WASHINGTON, D.C. — U.S. Senator Tom Carper (D-Del.), Chairman of the Senate Environment and Public Works (EPW) Committee, issued the following statement on the U.S. Environmental Protection Agency (EPA) reinstating the finding that it is “appropriate and necessary” to regulate mercury and toxic air pollution from power plants under the Mercury Air Toxics Standards (MATS). Under the MATS rule, power plants are now reducing mercury and other air toxic pollution by over 90 percent at about one-quarter of the costs originally estimated by EPA.

“Finally, we can put this issue to bed — EPA can and should regulate mercury and other harmful air pollution from power plants in our country,” said Senator Carper. “When the previous administration chose to remove the legal underpinnings of the MATS rule, they ignored the irrefutable science on the devastating impacts that mercury has on children’s health. Fortunately, EPA is now correcting course and bolstering the MATS rule. This decision will help ensure that our nation’s power plants continue to run on effective pollution control technology that protects communities’ health and economic wellbeing.”

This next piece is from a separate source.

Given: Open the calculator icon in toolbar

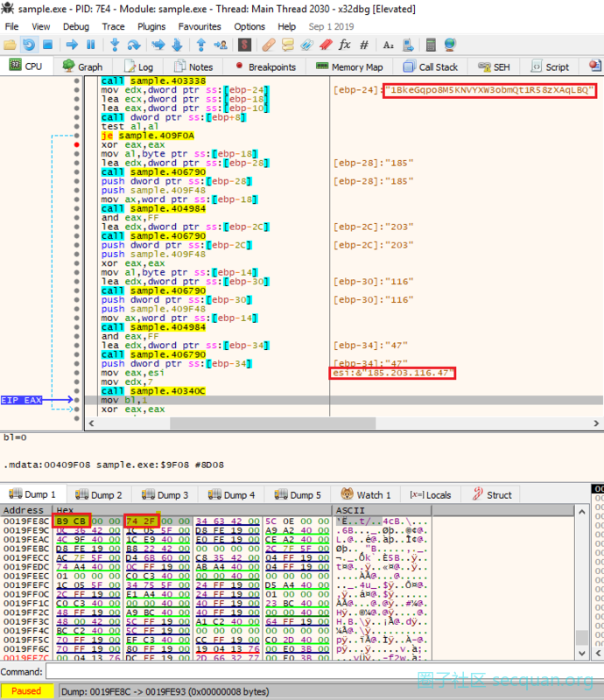Looking at the screenshot, I should 431,45.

From 1983 to 1993, Senator Carper served as Delaware’s only Member of Congress in the U.S. House of Representatives. There, he worked alongside the late John Dingell, then-chairman of the House Committee on Energy and Commerce, to pass the Clean Air Act Amendments of 1990. The 1990 law was a bipartisan piece of legislation that garnered support from 400 House Members and 89 Senators.

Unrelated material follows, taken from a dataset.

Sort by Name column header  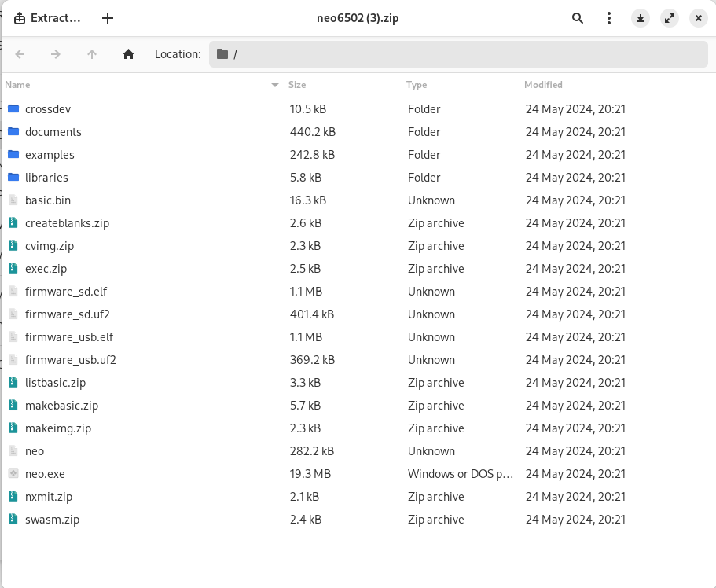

After the Clean Air Act Amendments of 1990 became law, Senator Carper worked with then-Senator Lamar Alexander (R-Tenn.) to develop legislation that would have required utilities to eventually reduce mercury emissions by 90 percent. When the Obama administration finalized the MATS rule in 2012, the rule required utilities to meet a 90 percent reduction in mercury emissions. MATS also required a 50 percent reduction in other air toxic emissions.

On January 31, 2022, Carper praised EPA’s proposed rule to reinstate the 2012 MATS rule.

During the Trump administration, as the senior-most Democrat on the EPW Committee, Carper fought tirelessly to defend the MATS rule:

  • May 20, 2020 – Carper released A Pandemic of Pollution staff report summarizing EPA’s actions to roll back clean air protections during the COVID-19 pandemic and highlighted the MATS rollback during an oversight hearing with then-EPA Administrator Andrew Wheeler.
  • April 16, 2020 – Carper slammed the administration’s final rule undermining MATS as the deadly COVID-19 pandemic was sweeping across the country.
  • November 12, 2019 – Carper and Alexander penned an op-ed in USA Today defending the MATS rule as a success, and urging EPA to not go forward with its rollback of the rule’s legal foundation.
  • March 18, 2019 – Carper testified at an EPA hearing to defend the MATS rule.
  • February 22, 2019 – Carper elevated the MATS issue as a priority in the nomination process of then-Acting Administrator Wheeler.
  • December 28, 2018 – Carper slammed the proposal after it was announced during a government shutdown, saying “EPA has decided to snatch defeat from the jaws of victory, and all Americans will suffer as a result.”
  • December 13, 2018 – Carper sent a letter to the Office of Information and Regulatory Affairs (OIRA) expressing grave concerns that in making this decision, EPA is ignoring or dismissing many of the MATS rule’s public health benefits and actual costs.
  • August 24, 2018 – Carper sent a letter with Alexander to EPA requesting that EPA keep the MATS rule in place.

Carper is also the long-time author of bipartisan legislation with Senator Susan Collins (R-Maine), the Comprehensive National Mercury Monitoring Act, to establish a national mercury monitoring network.